[Input material Boundary: Start]
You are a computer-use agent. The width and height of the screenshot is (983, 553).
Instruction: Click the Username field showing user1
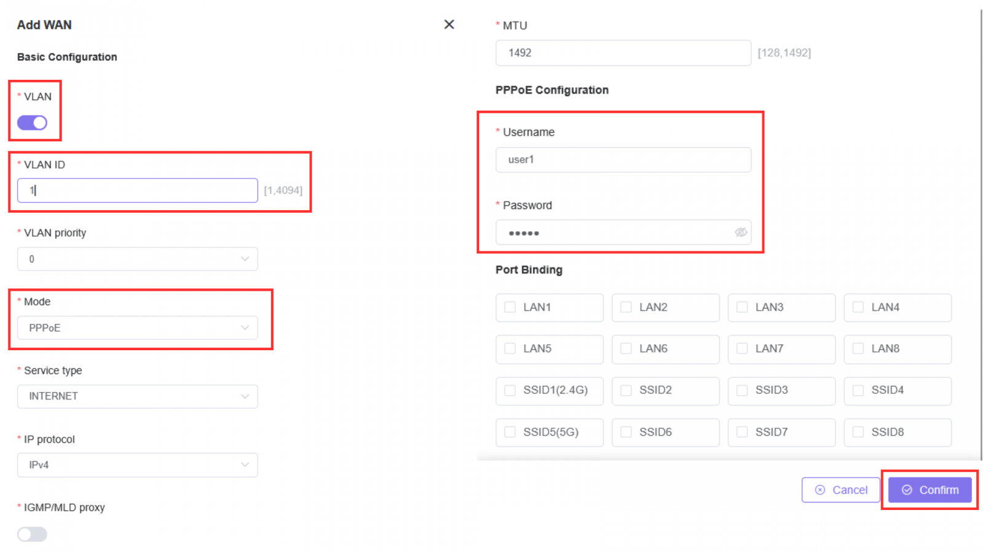623,160
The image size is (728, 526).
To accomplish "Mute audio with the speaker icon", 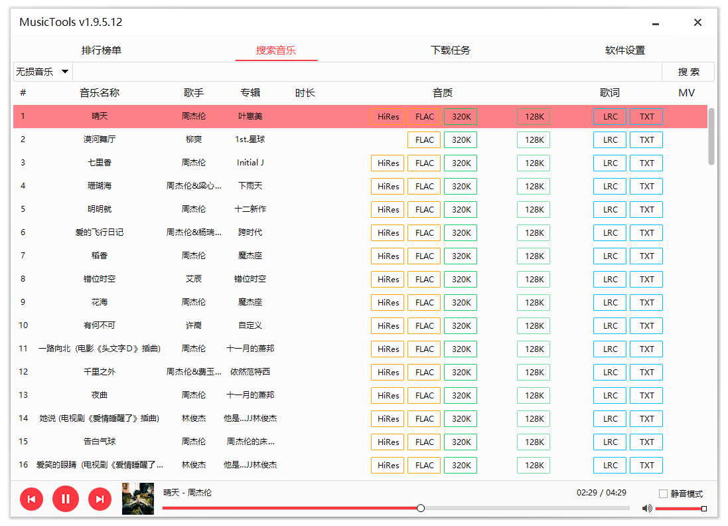I will click(x=647, y=509).
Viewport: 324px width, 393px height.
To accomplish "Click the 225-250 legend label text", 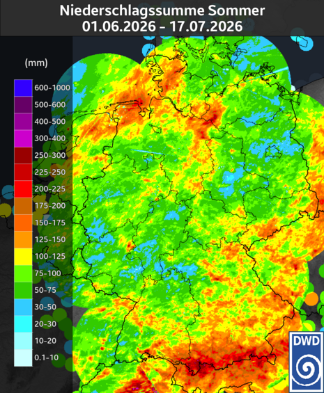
[Input material Boundary: End]
From the records, copy out each line that includes the string "width".

You are a computer-use agent. The width and height of the screenshot is (983, 553).
Viewport: 324px width, 393px height.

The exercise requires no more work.